━━━ Input data
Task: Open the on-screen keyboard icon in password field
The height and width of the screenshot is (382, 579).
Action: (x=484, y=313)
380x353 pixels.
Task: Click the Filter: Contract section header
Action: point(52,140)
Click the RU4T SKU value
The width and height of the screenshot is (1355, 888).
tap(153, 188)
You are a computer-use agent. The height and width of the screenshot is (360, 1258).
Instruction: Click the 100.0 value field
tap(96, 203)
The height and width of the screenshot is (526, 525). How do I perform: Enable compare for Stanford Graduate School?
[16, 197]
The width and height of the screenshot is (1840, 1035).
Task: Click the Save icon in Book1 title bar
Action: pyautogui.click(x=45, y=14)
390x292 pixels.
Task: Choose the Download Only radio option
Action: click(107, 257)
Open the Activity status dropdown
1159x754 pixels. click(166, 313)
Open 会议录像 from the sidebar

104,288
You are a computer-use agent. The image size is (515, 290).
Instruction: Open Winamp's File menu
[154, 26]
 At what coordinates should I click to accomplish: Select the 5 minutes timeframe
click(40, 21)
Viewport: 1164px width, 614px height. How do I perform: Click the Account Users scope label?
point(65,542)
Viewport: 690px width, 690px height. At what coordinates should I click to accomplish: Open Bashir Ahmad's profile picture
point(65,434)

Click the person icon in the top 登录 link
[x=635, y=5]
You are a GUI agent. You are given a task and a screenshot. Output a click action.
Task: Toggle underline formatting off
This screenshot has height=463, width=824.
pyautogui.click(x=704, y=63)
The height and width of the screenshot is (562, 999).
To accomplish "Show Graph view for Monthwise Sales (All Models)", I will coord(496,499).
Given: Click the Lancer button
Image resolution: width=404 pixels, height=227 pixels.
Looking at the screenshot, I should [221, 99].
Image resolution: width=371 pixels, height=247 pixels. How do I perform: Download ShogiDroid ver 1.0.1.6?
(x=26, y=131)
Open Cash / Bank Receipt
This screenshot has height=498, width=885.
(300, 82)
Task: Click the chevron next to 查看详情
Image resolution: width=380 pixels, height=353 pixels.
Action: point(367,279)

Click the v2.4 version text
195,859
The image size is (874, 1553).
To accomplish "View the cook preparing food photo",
━━━━━━
Task objective: Copy each of the entries above word for word, without changing any character.

Response to the task:
Task: Open the on-screen keyboard icon in password field
The height and width of the screenshot is (382, 579).
Action: (x=484, y=313)
380x353 pixels.
Task: Click the Filter: Contract section header
Action: point(52,140)
Click the RU4T SKU value
The width and height of the screenshot is (1355, 888).
tap(153, 188)
You are a computer-use agent. The height and width of the screenshot is (360, 1258).
Instruction: Click the 100.0 value field
tap(96, 203)
The height and width of the screenshot is (526, 525). How do I perform: Enable compare for Stanford Graduate School?
[16, 197]
The width and height of the screenshot is (1840, 1035).
Task: Click the Save icon in Book1 title bar
Action: pyautogui.click(x=45, y=14)
390x292 pixels.
Task: Choose the Download Only radio option
Action: click(107, 257)
Open the Activity status dropdown
1159x754 pixels. click(166, 313)
Open 会议录像 from the sidebar

104,288
You are a computer-use agent. The image size is (515, 290).
Instruction: Open Winamp's File menu
[154, 26]
 At what coordinates should I click to accomplish: Select the 5 minutes timeframe
click(40, 21)
Viewport: 1164px width, 614px height. How do I perform: Click the Account Users scope label?
point(65,542)
Viewport: 690px width, 690px height. At what coordinates should I click to accomplish: Open Bashir Ahmad's profile picture
point(65,434)

Click the person icon in the top 登录 link
[x=635, y=5]
You are a GUI agent. You are given a task and a screenshot. Output a click action.
Task: Toggle underline formatting off
This screenshot has height=463, width=824.
pyautogui.click(x=704, y=63)
The height and width of the screenshot is (562, 999).
To accomplish "Show Graph view for Monthwise Sales (All Models)", I will coord(496,499).
Given: Click the Lancer button
Image resolution: width=404 pixels, height=227 pixels.
Looking at the screenshot, I should [221, 99].
Image resolution: width=371 pixels, height=247 pixels. How do I perform: Download ShogiDroid ver 1.0.1.6?
(x=26, y=131)
Open Cash / Bank Receipt
This screenshot has height=498, width=885.
(300, 82)
Task: Click the chevron next to 查看详情
Image resolution: width=380 pixels, height=353 pixels.
Action: point(367,279)

Click the v2.4 version text
195,859
The image size is (874, 1553).
To accomplish "View the cook preparing food photo",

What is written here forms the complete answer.